Научные разногласия Адлера с Фрейдом являлись настолько фундаментальными, что я могу лишь удивляться, как и в случае с Флиссом, на то терпение Фрейда, с которым он ухитрялся так долго работать с Адлером. У Адлера были две хорошие идеи, в терминах которых, однако, он интерпретировал все остальные явления: тенденция компенсировать чувства неполноценности (sentiment d'incompletitude Жане), при этом побуждение поступать подобным образом подкреплялось врожденной агрессивностью. Вначале Адлер связывал их с женским началом в людях, обозначая последующую компенсацию своим знаменитым «мужским протестом». Однако вскоре он впал в другую крайность и интерпретировал все вещи в терминах воли к власти Ницше. Даже сам половой акт побуждался не столько сексуальным желанием, как чистой агрессивностью.

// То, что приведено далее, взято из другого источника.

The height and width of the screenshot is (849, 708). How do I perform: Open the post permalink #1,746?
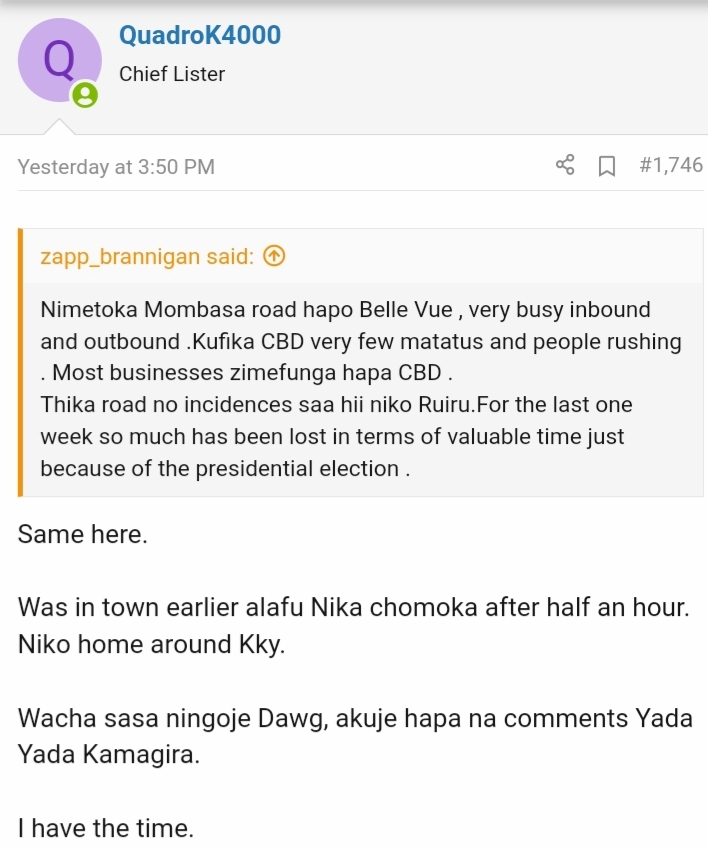[x=671, y=165]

Фрейд очень серьезно воспринял идеи Адлера и подробно обсуждал их правомочность. Даже десять лет спустя, когда он получил некоторый совершенно противоречащий им клинический материал, на котором он подверг их испытанию, он опубликовал объективную и обстоятельную критику этих идей. Однако другие члены общества были более горячими в своей критике, или даже осуждении, этих идей, и Хичманн предложил провести прения по этой важной теме. Первые два вечера, 4 января и 1 февраля 1911 года, были посвящены пространному изложению идей Адлера. Два других вечера, 8 и 22 февраля 1911 года, были отданы довольно откровенным дискуссиям. Фрейд тоже оказался беспощаден в своей критике. Штекель сказал, что, по его мнению, между теориями Фрейда и Адлера нет противоречия. Однако Фрейд ответил, что, к несчастью, они с Адлером считают, что такие противоречия есть. Убеждение Адлера в том, что эдипов комплекс является фабрикацией, — достаточное свидетельство таких разногласий. Отвергая взгляды Адлера, Фрейд сказал: «Я считаю, что взгляды Адлера являются некорректными, а потому опасными для будущего развития психоанализа. Они являются научными ошибками, обусловленными ошибочными методами; однако это почтенные ошибки. Хотя и отвергая содержание взглядов Адлера, можно признать их логичность и важность».
После последнего из этих собраний, 22 февраля, состоялось собрание Комитета, на котором Адлер и Штекель отказались от своих должностей президента и вице-президента соответственно. На последующем собрании была единогласно принята резолюция, в которой Адлеру и Штекелю выражалась благодарность за их прежнюю службу и надежда, что они останутся в обществе.
Адлер оставался в обществе в течение еще некоторого времени; последний раз он присутствовал на собрании 24 мая этого года. Однако затем Фрейд предложил ему отказаться от поста соредактора «Zentralblatt» и написать об этом Бергманну, издателю этого журнала. Вначале Адлер отверг это и поручил своему адвокату выдвинуть условия, которые Фрейд назвал «смехотворными претензиями совершенно неприемлемой природы». Он и его друзья требовали также провести обсуждение на внеочередном собрании.